In this latest blog post, we spoke to Robertas Andriulis, Technical Manager at Roberts Metal Packaging, about the latest innovative technologies and how the engineering team are using 3D printing.
Q: Robertas, please introduce the engineering team.
Robertas: Our role is to ensure that the manufacturing line continues running smoothly and efficiently, delivering products including metal containers, screwcaps and closures to customers on time. The Robert’s engineering team is made up of about 18 full-time and part-time members, including an electrician and three engineers.
The engineers and technicians are responsible for setting the machines, that is programming them ready to produce whichever product we are making that day, and also sorting out any problems with those machines when they arise – whether that’s fixing broken parts or troubleshooting to find the issue.
Q: How has the team been affected by Covid-19?
Robertas: Obviously all the teams at Roberts have been affected by Covid-19 but I’m pleased to say that we’ve not had any staff members directly impacted by the pandemic.
We implemented measures early on so that we were able to continue production throughout lockdown by spacing out team members on machinery, providing all necessary PPE and all staff who could work from home did so immediately. For the engineering team, some of us can operate from home, like me, and others work in shifts.
Q: We’ve recently made new investments in the engineering department; what benefits have these brought?
Robertas: In March, we installed a new 3D printer which manufactures objects out of plastic in three dimensions. We’ve recently made this investment because the technology is now incredibly accurate which is important for our requirements, which are two-fold.
Firstly, we can quickly and easily create mockups of products for customers who are looking at new packaging formats. For example, we recently printed a 3D screwcap with slightly different depth and height measurements for a customer so they could see what it might look like on their branded bottles before committing to full scale production. Using the 3D printer is quicker, reduces the amount of raw materials used to create a mockup and is more cost effective than making a sample by hand.
Secondly, we’re also able print small spare parts and equipment needed to fix our own manufacturing machinery such as nozzles, jigs, gauges and pneumatic cylinders. Before the 3D printer, these parts were either made by our team in house by hand out of tinplate or we’d need to order a new part from a supplier. I recently investigated the cost of using plastic nozzles as spare parts and it was almost three times the amount it would cost for us to 3D print our own.

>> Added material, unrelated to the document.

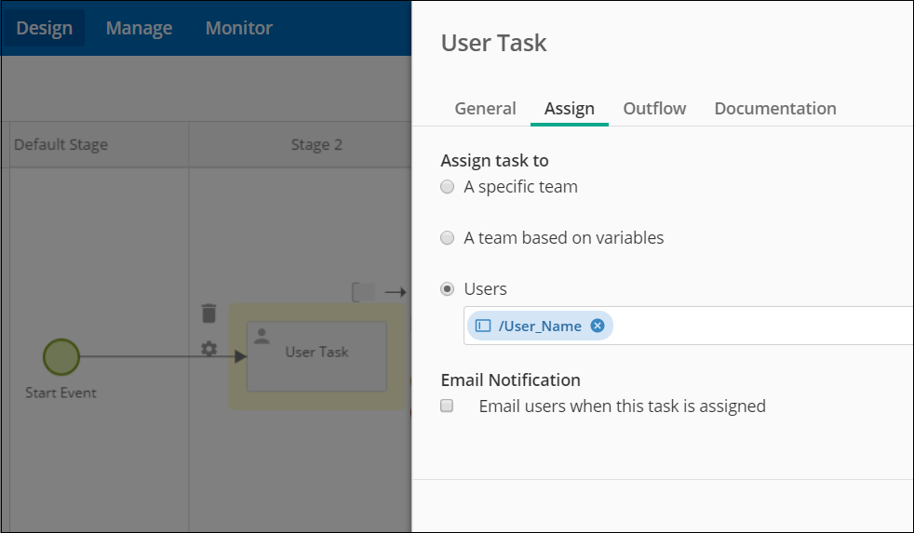Open the Manage menu
This screenshot has height=533, width=914.
139,28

The 3D printer has allowed us to repair machinery on the same day as a breakdown, because we are able to print the part we need within a matter of hours – ensuring the production line is back up and running as soon as possible. That’s important because it minimises any delays on delivery!
Due to the coronavirus pandemic the 3D printer has been running almost 24/7 because we’ve also been able to produce parts that have been unavailable from our normal supply chain. For example, the wadding machine which inserts the plastic seals into our caps using fixtures made on the 3D printer, ensuring a steady supply of our products for customers whatever the pandemic has thrown at us!

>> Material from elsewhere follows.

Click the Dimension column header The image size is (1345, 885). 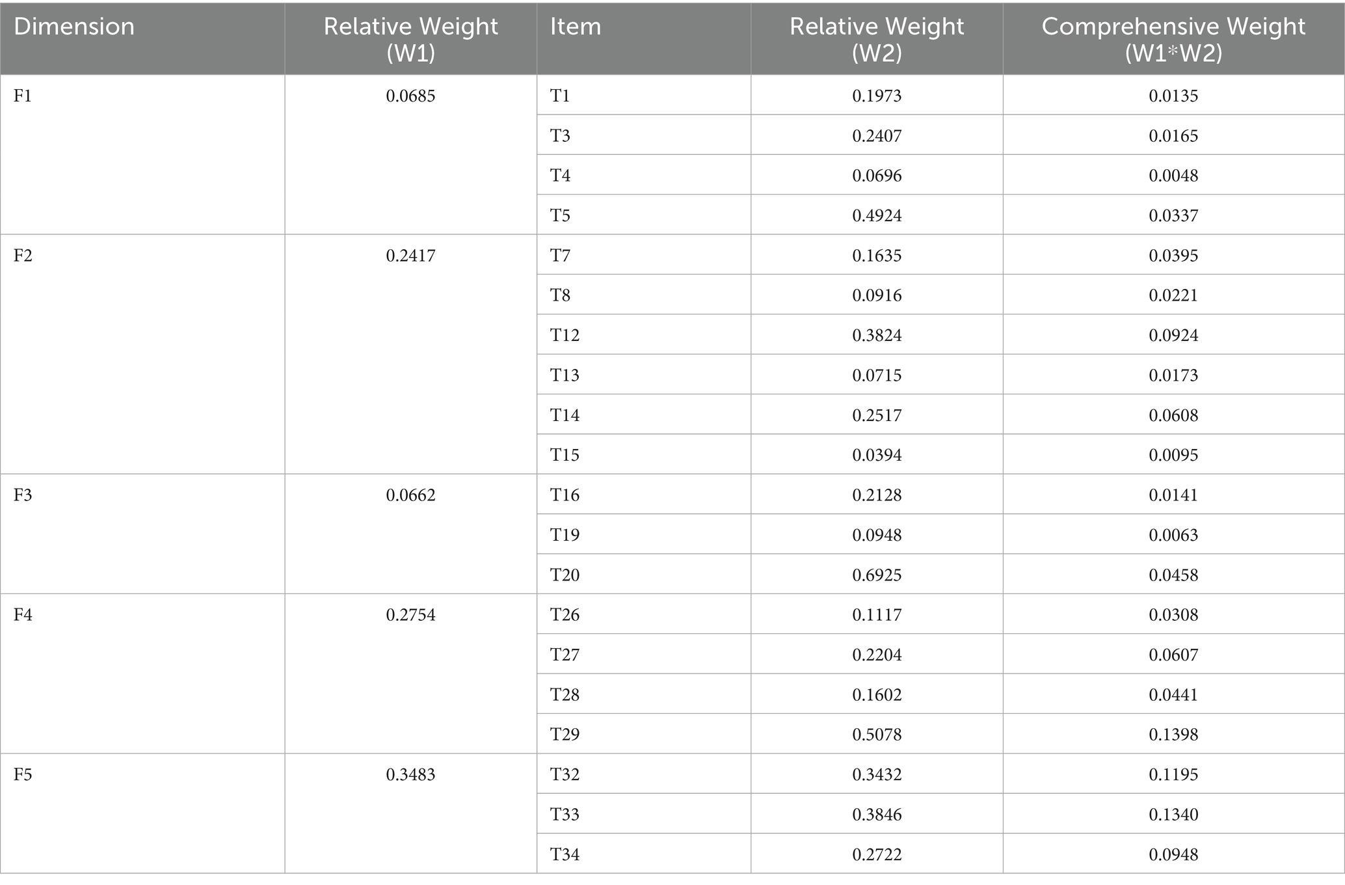[74, 27]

Q: What else has the team been working on?
Robertas: As well as setting machinery and running repairs, we also build our own equipment because the kind of specialist machinery we require is not made elsewhere.
Last year we built a thread rolling machine which produces the ‘bead’, the rolled edge, or the ‘knurl’, the corkscrew grooves, on a screwcap or closure. Effectively the thread rolling machine ensures that each screwcap or closure has a safe edge for customers to use.
It can take up to a year to make one machine from scratch. The first one has been in production a year and we are working on a second to enter the manufacturing line in the summer. It is a difficult job to do and you must have a precise set of skills to be able to build such a machine – it’s like extreme Lego!
Q: How do you develop the skills to build machinery like this?
Robertas: These skills take years to learn. It can be difficult to find the right people to join our engineering team and often we train new starters from scratch.
After an initial induction, they’ll spend three months shadowing an engineer or technician who will show them how to set up machines and diagnose problems. After this, it probably takes up to two years to be fully equipped to handle the entire production line.
At this point, each new technician or engineer will pass an exam on every type of machine. A senior member of the Roberts engineering team will test the entrant on all the different safety issues, problems and methodology. Candidates must show a thorough understanding to past the test, otherwise they are sent back to their original trainers for an update, before they can retake the exam.
And lastly, when candidates are ready, they are sent to undergo a power press certification – a day’s course which ends with an exam.
It takes a lot of commitment and enthusiasm to develop all the necessary skills, but it’s a very rewarding role – being able to build our own machinery, make bespoke tooling or stamps and diagnose repairs single-handedly is an empowering feeling.